Which brings me to another picture hanging on my wall at home.  It is a cartoon by the artist Rita Harte of that famous Kilkenny Archaeological Society, with Hubert Butler in the dock. It was given to me by Hubert’s granddaughter, Suzanna. All those who supported Butler have a halo around their heads.  All those who opposed him have devil’s horns on their heads.  And my bewildered-looking grandfather who, as President, chaired the meeting, has over his head one horn and a half a halo.  The support for Butler was overwhelming so my grandfather didn’t have to cast the deciding vote .  He was a loyal Catholic, so I imagine he was vastly relieved.  He died when I was 12 so I never got to ask him.

So I recognise in the essays here other countries that had similar dictated mindsets.  In his essay,‘Remembering the Future’, Maurice Fitzpatrick writes about the village of Lidice in Czechoslovakia where after the assassination of the assistant head of the SS  Reinhard Heydrich in 1942, all the men were massacred and the women and children were taken to concentration camps.Then a historian discovered in 2020 that only two days before the assassination, a Jewish man who had been sheltering for years in the town was handed over to the Nazi authorities.  This was an inconvenient fact in the official story of Lidice’s victimhood under Nazism and the authorities insisted that local schools and museums continue to stick to the original  and official story.

In her essay, ‘Bomb Shelters in Belfast - the Uneasy Consolations of History’, Niamh Cullen looks at the fact that neither the British notion of their national stoicism – the ‘keep calm and carry on’ of popular imagination – nor the notion that ‘Britain stood alone against Hitler’ which figured large in the Brexit debate, quite fit actual histories of the war. They are more a consoling myth in an uncertain world.   

Then take Russia, where there was the general belief that Stalin was the standard bearer against fascism until that wonderful book by Vasily Grossman, ‘Life and Fate’ , written in the 1950s, was published in the 80s, long after the Jewish author, imprisoned for his dissident views, had died.
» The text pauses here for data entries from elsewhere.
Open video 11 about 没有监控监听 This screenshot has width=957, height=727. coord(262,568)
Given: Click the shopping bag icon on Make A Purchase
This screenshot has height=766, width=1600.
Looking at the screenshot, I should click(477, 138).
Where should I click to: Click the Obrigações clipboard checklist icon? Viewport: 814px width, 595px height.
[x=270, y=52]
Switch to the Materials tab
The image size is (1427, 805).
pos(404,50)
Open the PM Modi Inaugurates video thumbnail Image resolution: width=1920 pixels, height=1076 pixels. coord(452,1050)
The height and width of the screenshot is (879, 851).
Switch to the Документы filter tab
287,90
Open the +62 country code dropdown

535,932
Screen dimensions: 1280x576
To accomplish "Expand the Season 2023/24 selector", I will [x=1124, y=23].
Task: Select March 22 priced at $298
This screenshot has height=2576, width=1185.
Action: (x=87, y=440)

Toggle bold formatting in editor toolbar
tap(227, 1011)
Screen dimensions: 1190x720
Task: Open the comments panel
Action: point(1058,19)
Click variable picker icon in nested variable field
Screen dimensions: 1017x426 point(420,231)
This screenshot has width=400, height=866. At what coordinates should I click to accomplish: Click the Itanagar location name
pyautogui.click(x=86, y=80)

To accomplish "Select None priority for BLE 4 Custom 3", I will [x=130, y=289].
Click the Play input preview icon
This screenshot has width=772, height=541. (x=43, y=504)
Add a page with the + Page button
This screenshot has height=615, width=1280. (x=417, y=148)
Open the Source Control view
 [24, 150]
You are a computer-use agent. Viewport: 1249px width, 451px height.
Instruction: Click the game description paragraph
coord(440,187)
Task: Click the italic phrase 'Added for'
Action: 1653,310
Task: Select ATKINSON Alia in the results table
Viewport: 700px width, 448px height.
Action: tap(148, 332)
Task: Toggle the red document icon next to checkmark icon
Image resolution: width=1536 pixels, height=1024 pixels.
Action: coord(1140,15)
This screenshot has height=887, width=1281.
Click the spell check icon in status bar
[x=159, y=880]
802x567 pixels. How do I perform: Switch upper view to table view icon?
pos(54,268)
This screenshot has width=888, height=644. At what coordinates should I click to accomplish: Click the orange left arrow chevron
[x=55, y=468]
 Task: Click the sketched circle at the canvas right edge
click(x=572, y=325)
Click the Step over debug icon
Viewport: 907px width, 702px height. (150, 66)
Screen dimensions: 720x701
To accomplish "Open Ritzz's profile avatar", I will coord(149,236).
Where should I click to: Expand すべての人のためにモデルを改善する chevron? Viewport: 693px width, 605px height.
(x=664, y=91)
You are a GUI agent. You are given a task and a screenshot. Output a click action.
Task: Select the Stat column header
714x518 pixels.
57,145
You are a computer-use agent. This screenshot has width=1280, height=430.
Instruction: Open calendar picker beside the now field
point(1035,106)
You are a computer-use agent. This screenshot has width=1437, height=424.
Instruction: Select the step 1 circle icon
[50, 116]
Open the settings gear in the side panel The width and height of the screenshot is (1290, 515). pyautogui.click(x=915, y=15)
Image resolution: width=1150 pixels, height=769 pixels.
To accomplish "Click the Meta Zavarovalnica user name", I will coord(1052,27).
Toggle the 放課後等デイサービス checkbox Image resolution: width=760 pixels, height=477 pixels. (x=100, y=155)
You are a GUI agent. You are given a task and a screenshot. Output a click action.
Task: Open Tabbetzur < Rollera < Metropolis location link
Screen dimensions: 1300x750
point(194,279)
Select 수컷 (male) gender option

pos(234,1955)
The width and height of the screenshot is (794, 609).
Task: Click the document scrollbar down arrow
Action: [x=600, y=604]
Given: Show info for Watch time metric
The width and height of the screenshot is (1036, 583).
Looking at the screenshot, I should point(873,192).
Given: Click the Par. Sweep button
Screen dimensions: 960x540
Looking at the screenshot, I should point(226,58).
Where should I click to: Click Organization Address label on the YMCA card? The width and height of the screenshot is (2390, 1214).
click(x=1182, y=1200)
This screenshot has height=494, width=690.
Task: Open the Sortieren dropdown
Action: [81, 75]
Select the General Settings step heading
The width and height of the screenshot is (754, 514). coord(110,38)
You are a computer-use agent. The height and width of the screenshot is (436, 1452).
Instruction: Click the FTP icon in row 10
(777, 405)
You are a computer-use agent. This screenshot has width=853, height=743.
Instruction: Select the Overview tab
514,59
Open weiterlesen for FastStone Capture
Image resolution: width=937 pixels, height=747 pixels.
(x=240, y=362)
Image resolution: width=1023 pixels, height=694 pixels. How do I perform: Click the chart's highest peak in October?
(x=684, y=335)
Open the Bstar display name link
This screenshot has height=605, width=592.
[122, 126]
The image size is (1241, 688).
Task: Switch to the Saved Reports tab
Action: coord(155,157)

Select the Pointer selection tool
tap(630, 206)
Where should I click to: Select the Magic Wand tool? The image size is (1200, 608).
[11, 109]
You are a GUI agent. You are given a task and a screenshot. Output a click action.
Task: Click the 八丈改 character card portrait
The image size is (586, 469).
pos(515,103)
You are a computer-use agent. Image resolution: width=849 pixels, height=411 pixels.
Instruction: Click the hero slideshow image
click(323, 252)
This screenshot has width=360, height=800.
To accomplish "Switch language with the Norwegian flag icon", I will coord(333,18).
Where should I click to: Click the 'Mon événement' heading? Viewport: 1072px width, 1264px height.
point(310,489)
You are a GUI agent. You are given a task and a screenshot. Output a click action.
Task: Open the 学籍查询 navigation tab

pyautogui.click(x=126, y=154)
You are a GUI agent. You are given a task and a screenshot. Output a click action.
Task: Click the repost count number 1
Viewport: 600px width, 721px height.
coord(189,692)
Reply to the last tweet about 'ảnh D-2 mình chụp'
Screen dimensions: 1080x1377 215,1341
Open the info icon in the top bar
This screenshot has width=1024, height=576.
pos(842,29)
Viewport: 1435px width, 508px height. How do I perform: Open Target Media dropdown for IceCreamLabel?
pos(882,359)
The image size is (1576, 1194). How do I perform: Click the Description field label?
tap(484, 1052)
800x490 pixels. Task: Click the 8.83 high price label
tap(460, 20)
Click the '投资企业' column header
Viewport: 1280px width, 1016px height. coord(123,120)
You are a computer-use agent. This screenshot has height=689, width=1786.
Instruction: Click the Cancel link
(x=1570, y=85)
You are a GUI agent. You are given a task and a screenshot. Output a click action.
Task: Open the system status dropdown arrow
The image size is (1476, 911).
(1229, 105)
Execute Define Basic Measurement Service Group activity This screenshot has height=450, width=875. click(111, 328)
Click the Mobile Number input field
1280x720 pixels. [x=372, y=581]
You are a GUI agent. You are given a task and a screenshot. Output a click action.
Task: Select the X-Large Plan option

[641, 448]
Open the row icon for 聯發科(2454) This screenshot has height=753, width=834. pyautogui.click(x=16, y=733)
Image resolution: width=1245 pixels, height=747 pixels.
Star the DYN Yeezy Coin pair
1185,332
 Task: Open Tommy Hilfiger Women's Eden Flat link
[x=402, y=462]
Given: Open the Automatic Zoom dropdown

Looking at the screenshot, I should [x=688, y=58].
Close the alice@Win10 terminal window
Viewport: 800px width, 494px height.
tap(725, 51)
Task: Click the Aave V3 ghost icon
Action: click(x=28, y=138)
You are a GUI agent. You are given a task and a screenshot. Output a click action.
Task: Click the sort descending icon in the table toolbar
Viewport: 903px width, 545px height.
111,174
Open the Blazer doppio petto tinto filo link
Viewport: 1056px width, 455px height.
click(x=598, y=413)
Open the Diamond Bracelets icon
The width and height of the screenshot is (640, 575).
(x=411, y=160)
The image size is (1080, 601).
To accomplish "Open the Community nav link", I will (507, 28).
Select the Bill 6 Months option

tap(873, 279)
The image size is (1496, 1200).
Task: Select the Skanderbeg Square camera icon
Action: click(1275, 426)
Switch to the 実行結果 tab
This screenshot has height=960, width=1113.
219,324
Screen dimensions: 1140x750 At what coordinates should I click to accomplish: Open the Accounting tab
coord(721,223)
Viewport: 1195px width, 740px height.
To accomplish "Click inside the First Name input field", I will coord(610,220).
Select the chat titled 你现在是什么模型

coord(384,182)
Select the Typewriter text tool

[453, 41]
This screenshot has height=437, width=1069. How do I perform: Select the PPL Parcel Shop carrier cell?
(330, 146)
As Dr. Conor Daly writes, “the novel presents Hitler’s invasion of the Soviet Union and Stalin’s resistance as a struggle between two brutal dictatorships – a totalitarian Nazi Germany and an equally totalitarian Soviet Union – in which all humanity is the victim.” It even dares to have a chapter set in a gas chamber as the gas is turned on.  It was the most powerful book I had read in forty years but it told a story of a brutal and incompetent Stalin that many Russians didn’t want to hear.   It was a novel which probably contributed to the end of the Soviet Empire.  And now that Putin in an attempt to make Russians feel great again is trying to return to a version of that Stalinist or even imperial past, he may find ready Russian takers.   As Conor Daly says, history shows that we can go backwards as well as forwards. 

Hubert Butler was a true member of the awkward squad.  He believed in challenging his readers, and these essays, in a competition which bears his name, do the same.  Like him, these three prizewinning essay writers explore and make us face uncomfortable truths; they challenge us intellectually; and they write beautifully.  Hubert Butler would have approved.